Mr. Singlemann has worked in kitchens all of his adult life. Feeding people runs in his family, he said. Both he and his brothers followed in the footsteps of their grandfather, a New England-based recipe developer and chef. Mr. Singlemann cooked in five-star kitchens across Long Island and trained in French-style cuisine before arriving at PBMC.

“My life has always been centered around food,” he said. “Sunday afternoons growing up were spent around the dinner table. But the restaurant industry is brutal and not sustainable. When I saw the opportunity at Northwell Health, I knew I had the chance to do something different. This has been one of the most rewarding jobs of my career.”

Mr. Singlemann said he has worked hard since 2018 to forge a new reputation for the food at PBMC in the hopes of improving the quality of overall patient care. He is known for making visits to patients’ rooms to ensure their meal was satisfying in what is typically a difficult time for many.

PBMC staffers say all the hard work is paying off. 

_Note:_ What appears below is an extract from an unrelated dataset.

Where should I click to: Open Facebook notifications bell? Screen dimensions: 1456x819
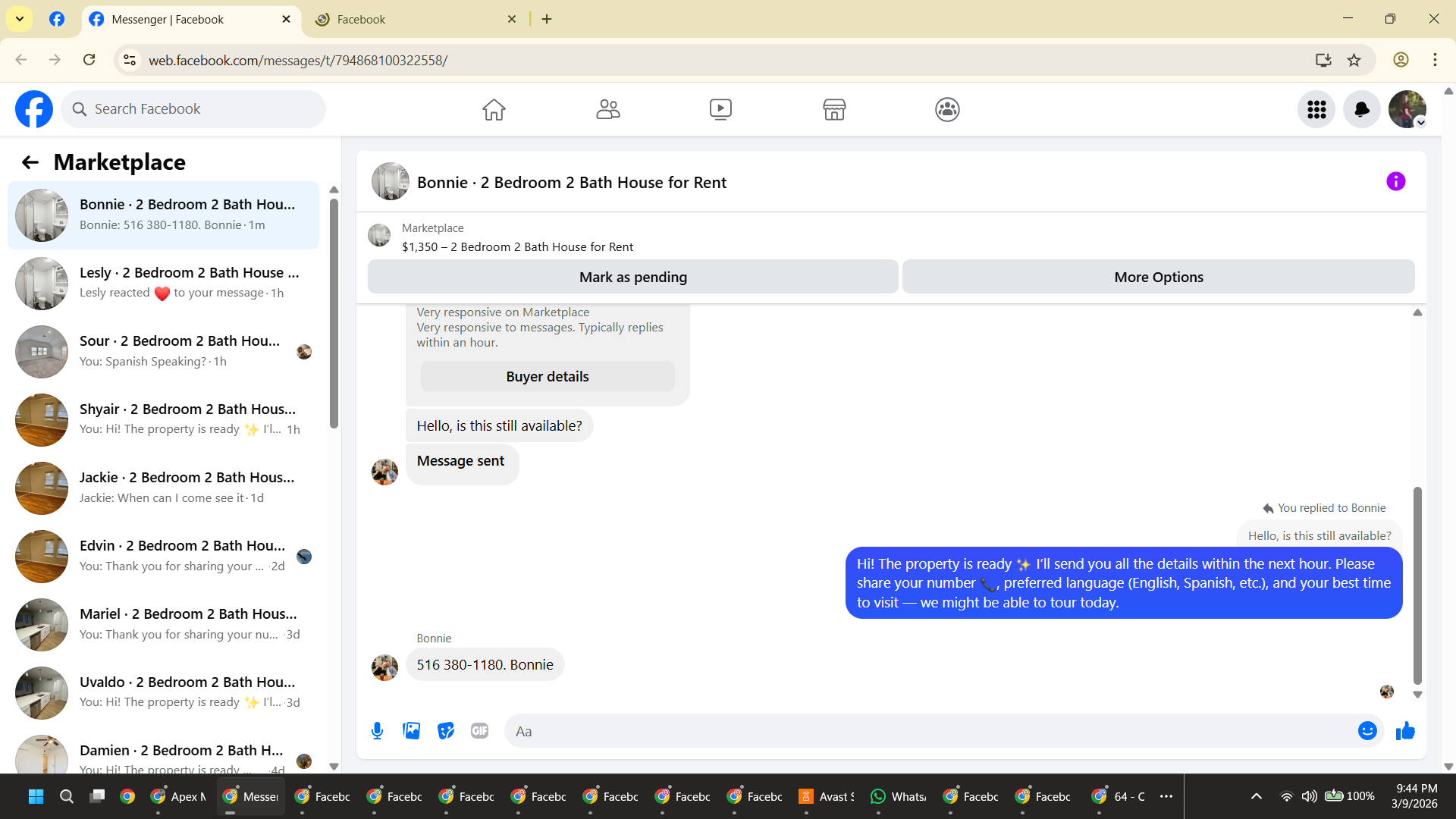(x=1361, y=109)
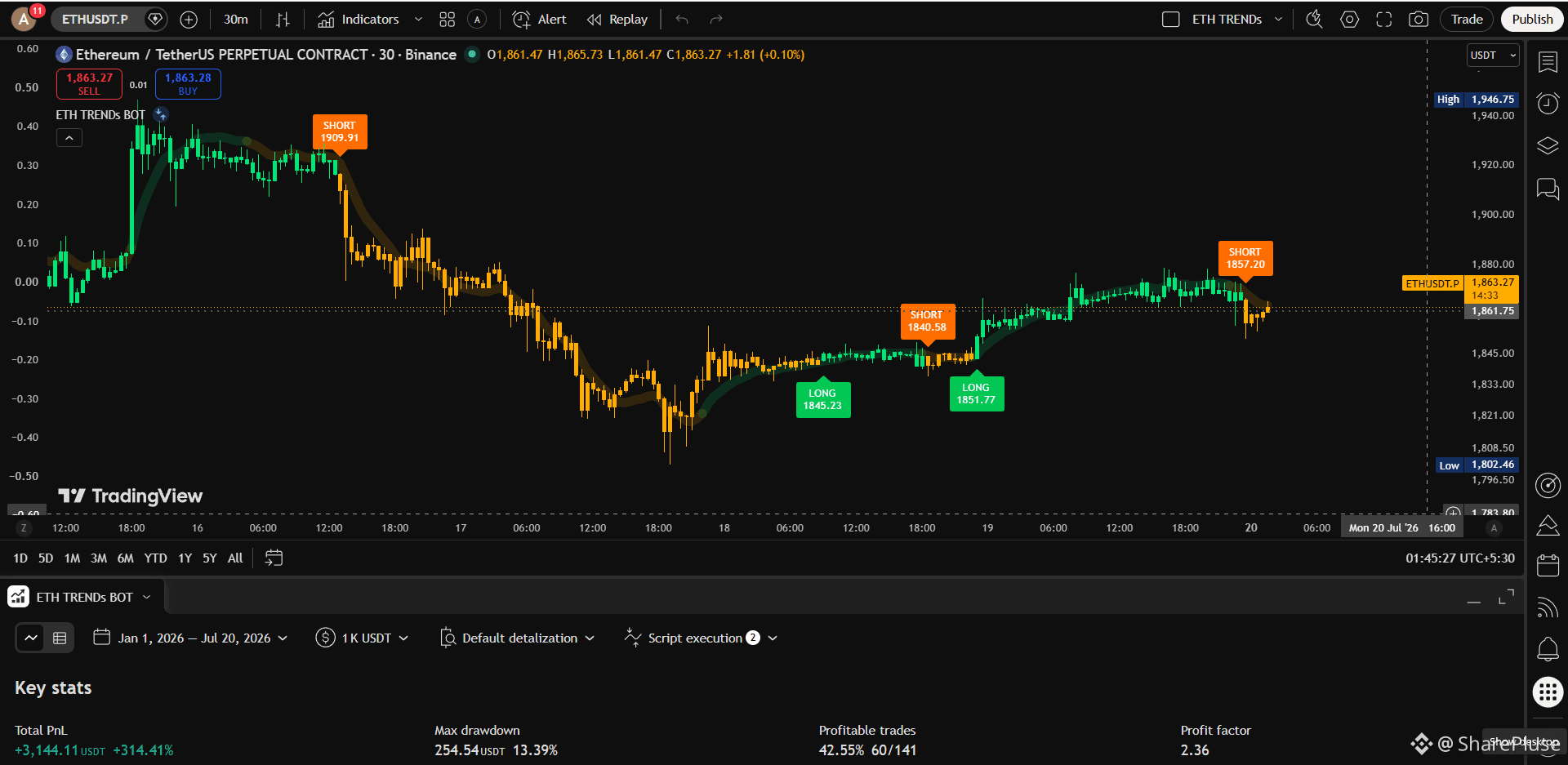The height and width of the screenshot is (765, 1568).
Task: Open chart settings gear icon
Action: point(1350,20)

“It’s having an effect on the patients and we get so many compliments on our food,” said Victoria Palacio, PBMC’s director of marketing. “That perception is very much flipped on its head when you’re here and you get a chance to taste the food. Everyone is very happy with this and people actually ask to stay an extra day so they can have more of the food.”

Mr. Singlemann’s philosophy that “food is medicine” has changed the way PBMC goes about caring for their patients, strengthening the implicit ties between nutrition and patient wellness. 

“Food was a secondary thought when it came to the medical world,” he said of patient menus. “The food we eat directly impacts our physical and mental health, including our ability to heal.” 

Mr. Singlemann said that when it comes to patients, a personal touch can go a long way. 

“A few weeks back I met with a Puerto Rican woman who was having a hard time during her stay,” he said. “I knew there wasn’t much I could do to help her health, but I offered to make her rice and beans. I thought giving her a bite of home would increase her spirits. And it did.”